Just for conversation let us say the Lord does change His mind and moreover changes in variation and shadow. This of course goes against what scripture tells us but it allows me to move toward my next point. That is, the Sacrament of Confession, and taking into consideration what I previously have stated, can give cause to a whole other question. But for now let us say that in the Lutheran churches the mysteries of Christ are present. As far as the Sacrament of Confession goes in Lutherandom, well, we both know what The Book of Concord says concerning private confession.

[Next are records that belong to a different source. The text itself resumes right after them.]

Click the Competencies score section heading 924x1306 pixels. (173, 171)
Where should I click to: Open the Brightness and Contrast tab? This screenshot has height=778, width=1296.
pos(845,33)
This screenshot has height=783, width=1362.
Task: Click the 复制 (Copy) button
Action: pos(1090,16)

On Confession and Communion: Saint Nikodemos of the Holy Mountain

“Holy Communion purifies, illumines, and sanctifies those who eat the Master’s body and drink His immaculate blood with a pure conscience and having made a sincere Confession of their sins to the priest. But it scorches and injures severely the souls and bodies of those who commune unworthily and unconfessed, just as in the case of those who, as the sacred gospel says, enter the wedding feast not having a garment worthy of the wedding –that is, not having works and fruits worthy of repentance. Or as St. Paul warns that many in Corinth who were partaking of Holy Communion were sick and even dying. This is what St. John Chrysostom says: ‘Since the priest cannot know who are sinners, and who are unworthy to partake of the Holy Mysteries, God often delivers such people to Satan. For when diseases, attacks, sorrows, calamities, and the like afflict them, it is on this account. This is shown by Paul, who says: “This is why many of you are weak and ill, and some have died” (1 Cor. 11:30).’ For this reason, we must purify ourselves beforehand from all stain through confession, and certainly from rancor and ill feelings toward our brothers and sisters, and then draw near with trembling to the Holy Mysteries.”

In brief, would it not be more of a concern if our loved ones, in the Lutheran fellowship, were actually receiving the terrible mysteries of Christ? I would find more comfort in the belief that it is literally impossible.


Fr. Gregory Hogg said...


You've hit on something there. Who decides what's "right" and what's not? The man I rebuked for lay absolution thought himself no less Lutheran than I thought myself.


We have no idea what is taking place in rites administered outside the Church; that is for God to judge. Even when receiving such people by chrismation, their baptism is viewed in connection with its completion in chrismation, and not on its own.

It's enough for me that God is good and loves mankind. May he have mercy on us, and save us!